The background to the case reveals the SEC’s close coordination with criminal authorities: In March, the FBI executed a search warrant at HealthSouth’s offices, including then-CEO Scrushy’s office. On the following day, the SEC filed a civil complaint against HealthSouth and Scrushy and obtained a temporary restraining order (TRO) to escrow certain “extraordinary payments” by the issuer and to freeze Scrushy’s personal assets. Later, 11 former HealthSouth executives pled guilty to various securities fraud charges, and several implicated Scrushy in their crimes. Although criminal charges have not yet been brought against Scrushy or the company, the prosecutors have disclosed the pendency of their investigation and, along with the SEC, have emphasized their teamwork in joint press releases and public statements.

The SEC’s trouble began when it asked the court to extend the freeze on Scrushy’s assets until all proceedings (including the contemplated but not-yet-filed criminal charges) were resolved. During a two-week hearing, the SEC introduced evidence that had come from the DOJ criminal investigation, including statements made in open court by former executives at their plea hearings, an FBI agent’s testimony, and a tape-recording of a conversation between Scrushy and a former CFO (who had been wearing a wire). Scrushy invoked his Fifth Amendment privilege when called to the stand.

The court granted Scrushy’s request to dissolve the asset freeze, and criticized the SEC’s use of evidence obtained from a criminal investigation to advance a civil claim.
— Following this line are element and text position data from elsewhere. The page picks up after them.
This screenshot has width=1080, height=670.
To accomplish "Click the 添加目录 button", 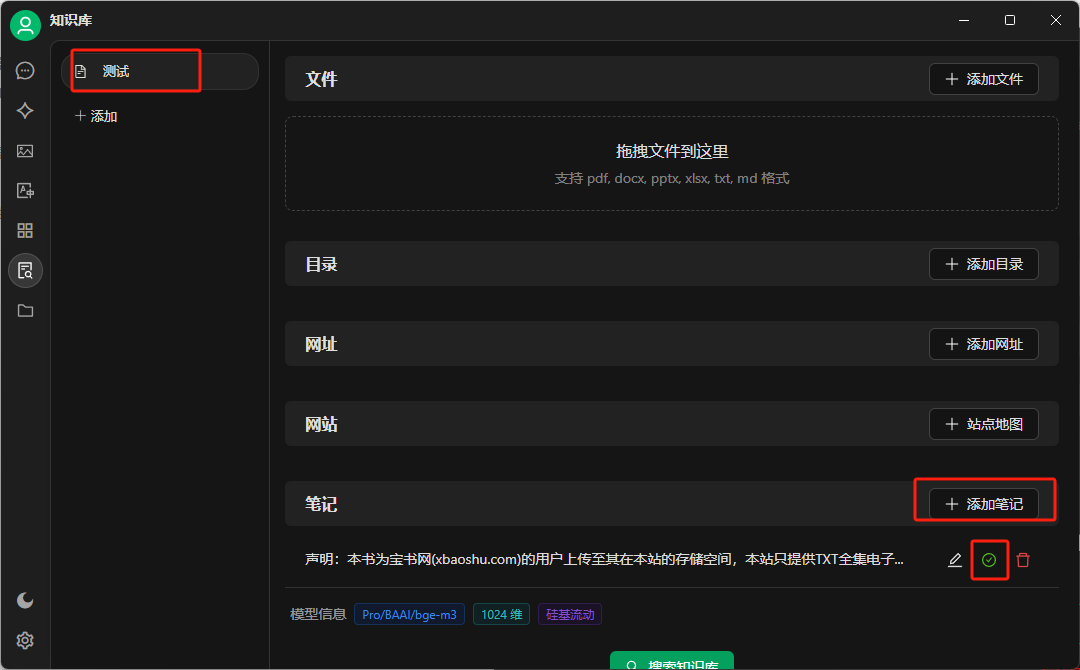I will [983, 265].
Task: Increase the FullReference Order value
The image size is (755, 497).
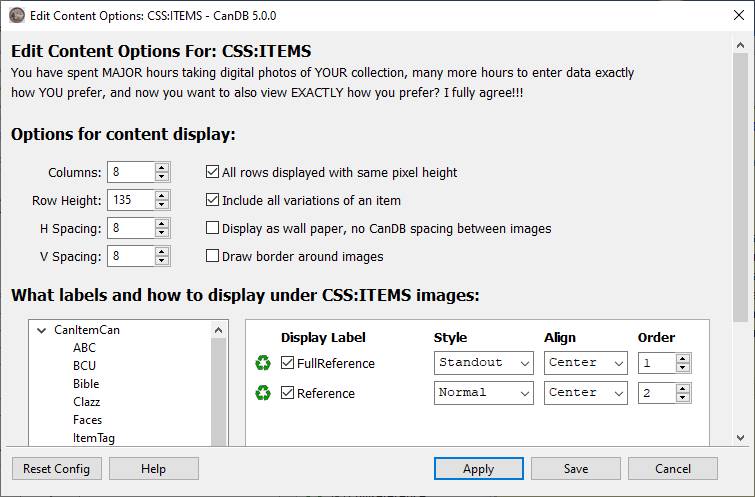Action: 682,359
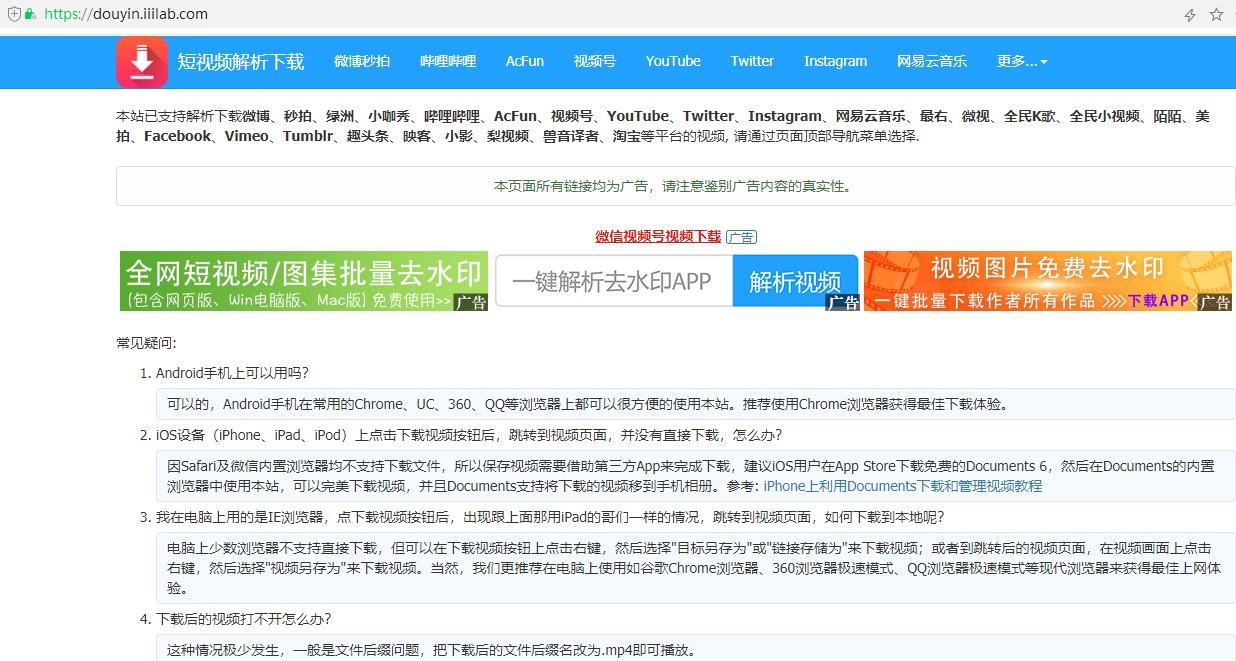The width and height of the screenshot is (1236, 661).
Task: Click the shield icon in the address bar
Action: (12, 15)

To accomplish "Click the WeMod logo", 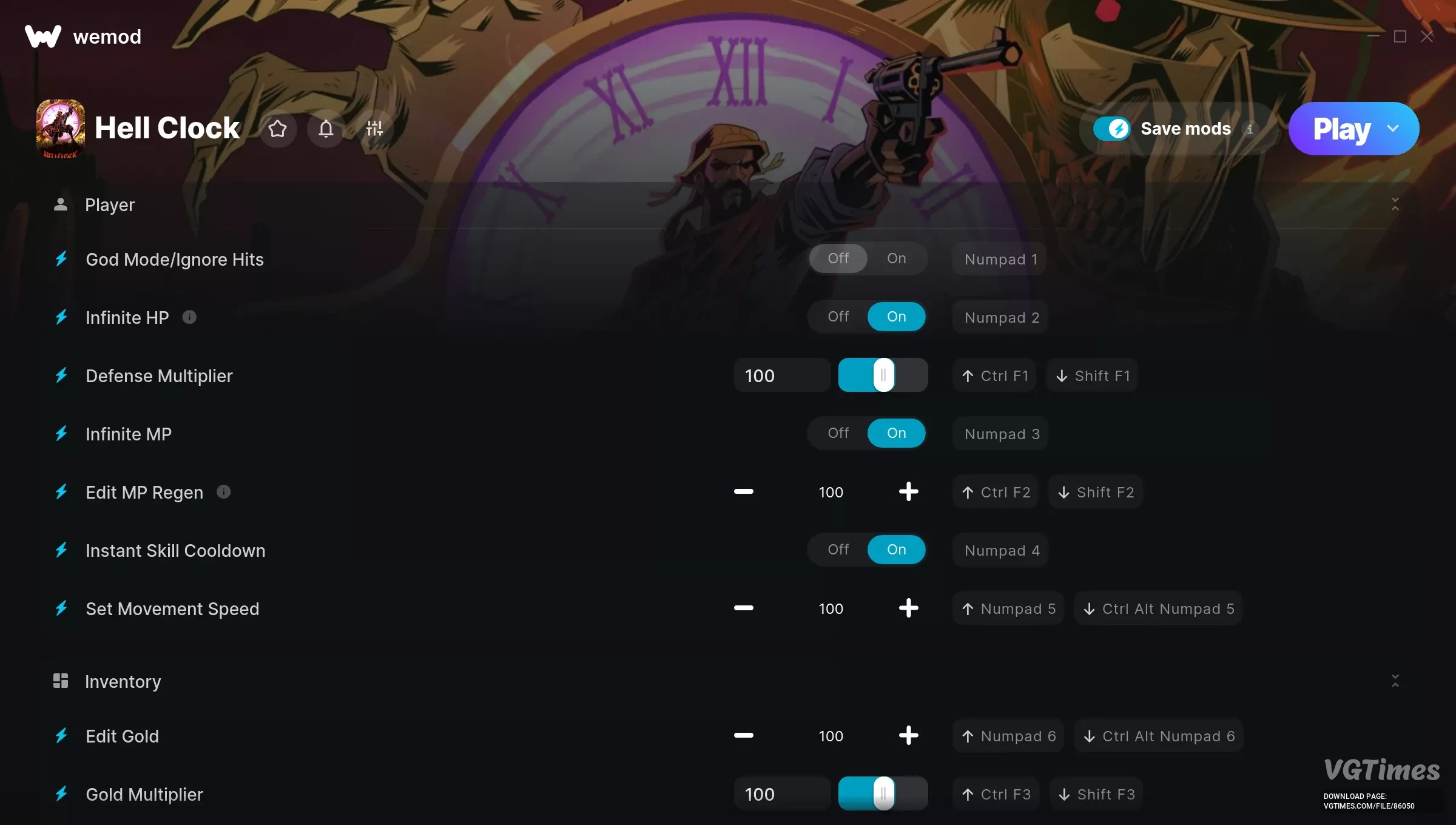I will click(x=43, y=36).
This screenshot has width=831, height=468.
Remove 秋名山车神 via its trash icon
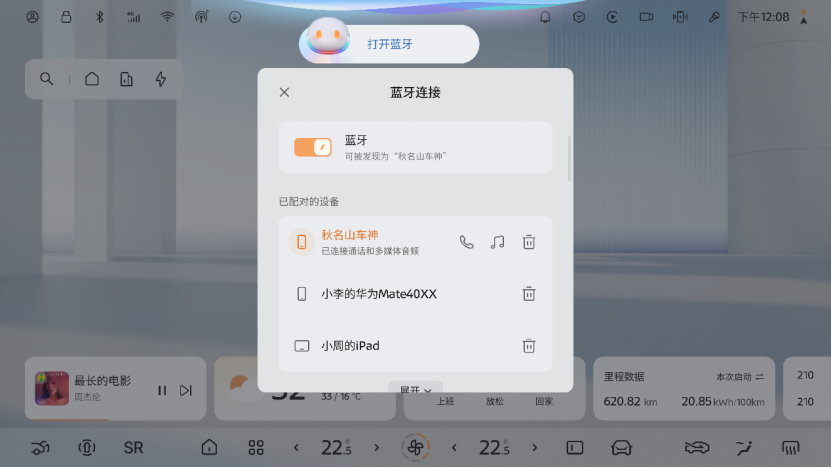pos(528,242)
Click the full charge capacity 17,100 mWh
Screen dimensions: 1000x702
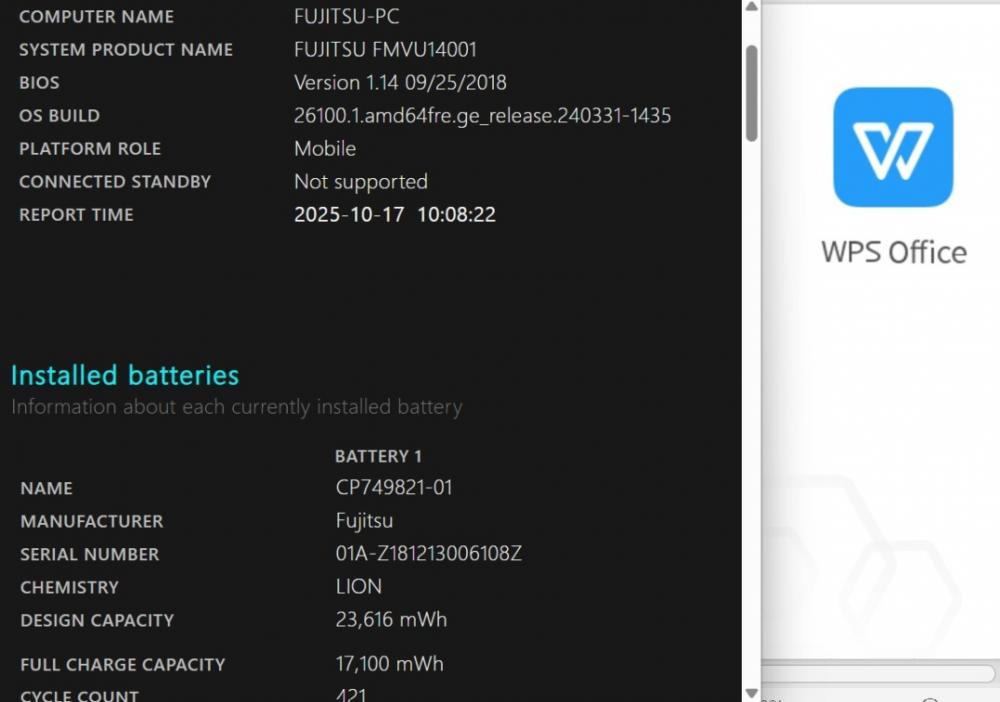389,664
The court refused to consider the statements made by former officers at their criminal plea hearings because, when Scrushy tried to cross-examine those defendants/witnesses, each invoked his Fifth Amendment privilege. The judge also admonished the SEC for denying Scrushy access to the evidence it planned to use against him in this civil proceeding, despite the government’s position that Scrushy was not entitled to discovery of criminal evidence against him until he was indicted. Most notably, the SEC had refused to provide the defense team with a copy of the taped conversation, even after the court ordered it to do so (the SEC claimed it lacked authority to turn over a recording that belonged to the FBI).

The court ruled that the government had placed Scrushy in the “precarious position” of either waiving his Fifth Amendment privilege or asserting it and losing his assets. It addressed that unfairness by staying the case until after criminal charges against Scrushy are resolved, or upon notification that none will be brought. The ruling was particularly significant because it focused on the defendant’s access to the evidence that the SEC wanted to use against him, not on whether the SEC had a right to obtain the evidence from criminal authorities. (The SEC is legally entitled to use evidence gathered by the FBI, provided that it was obtained without the aid of grand jury subpoenas, e.g., confidential informant disclosures to FBI agents, statements in open court.)

The HealthSouth case provides a useful example of the potential pitfalls to the government of parallel proceedings and the successful use of defense strategies taking advantage of those pitfalls.